Every line below between the one holding "Given: Select the 单缸卧式水冷四冲程 柴油机 cell" and the one holding "Mute Audio 1", inclusive, should be copied exactly, and no other line.

(Input data Opens)

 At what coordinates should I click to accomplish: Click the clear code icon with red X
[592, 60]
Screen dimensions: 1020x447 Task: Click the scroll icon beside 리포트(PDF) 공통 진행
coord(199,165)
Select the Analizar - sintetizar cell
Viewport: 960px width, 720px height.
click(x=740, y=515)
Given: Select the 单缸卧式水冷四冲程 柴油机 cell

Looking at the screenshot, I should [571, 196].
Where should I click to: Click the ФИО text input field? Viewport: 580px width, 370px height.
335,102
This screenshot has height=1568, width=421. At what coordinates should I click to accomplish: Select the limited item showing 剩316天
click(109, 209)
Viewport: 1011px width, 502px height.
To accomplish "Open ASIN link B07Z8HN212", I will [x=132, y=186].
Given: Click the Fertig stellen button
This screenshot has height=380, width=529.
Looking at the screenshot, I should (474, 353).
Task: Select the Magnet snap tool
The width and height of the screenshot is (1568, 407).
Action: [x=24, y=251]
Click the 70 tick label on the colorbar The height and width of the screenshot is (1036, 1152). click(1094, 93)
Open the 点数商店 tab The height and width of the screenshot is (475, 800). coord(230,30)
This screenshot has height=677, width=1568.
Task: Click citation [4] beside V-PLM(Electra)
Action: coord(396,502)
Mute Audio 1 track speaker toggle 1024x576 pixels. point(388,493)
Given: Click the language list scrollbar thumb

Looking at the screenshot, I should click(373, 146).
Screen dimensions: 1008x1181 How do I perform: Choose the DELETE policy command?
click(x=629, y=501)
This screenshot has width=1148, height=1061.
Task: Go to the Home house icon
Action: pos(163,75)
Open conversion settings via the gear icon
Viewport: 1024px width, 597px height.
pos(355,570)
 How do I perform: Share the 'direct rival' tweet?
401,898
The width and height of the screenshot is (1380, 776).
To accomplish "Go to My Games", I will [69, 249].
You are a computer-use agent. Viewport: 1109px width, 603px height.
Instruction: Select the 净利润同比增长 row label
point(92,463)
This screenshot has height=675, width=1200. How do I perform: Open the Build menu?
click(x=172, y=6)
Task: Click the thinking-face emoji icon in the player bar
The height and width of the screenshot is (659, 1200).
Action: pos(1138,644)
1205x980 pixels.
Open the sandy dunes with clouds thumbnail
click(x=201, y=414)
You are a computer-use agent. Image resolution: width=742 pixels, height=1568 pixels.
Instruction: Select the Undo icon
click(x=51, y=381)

(Input data Closes)

**Result for this task**
Given: Select the 单缸卧式水冷四冲程 柴油机 cell

Looking at the screenshot, I should [571, 196].
Where should I click to: Click the ФИО text input field? Viewport: 580px width, 370px height.
335,102
This screenshot has height=1568, width=421. At what coordinates should I click to accomplish: Select the limited item showing 剩316天
click(109, 209)
Viewport: 1011px width, 502px height.
To accomplish "Open ASIN link B07Z8HN212", I will [x=132, y=186].
Given: Click the Fertig stellen button
This screenshot has height=380, width=529.
Looking at the screenshot, I should (474, 353).
Task: Select the Magnet snap tool
The width and height of the screenshot is (1568, 407).
Action: [x=24, y=251]
Click the 70 tick label on the colorbar The height and width of the screenshot is (1036, 1152). click(1094, 93)
Open the 点数商店 tab The height and width of the screenshot is (475, 800). coord(230,30)
This screenshot has height=677, width=1568.
Task: Click citation [4] beside V-PLM(Electra)
Action: coord(396,502)
Mute Audio 1 track speaker toggle 1024x576 pixels. point(388,493)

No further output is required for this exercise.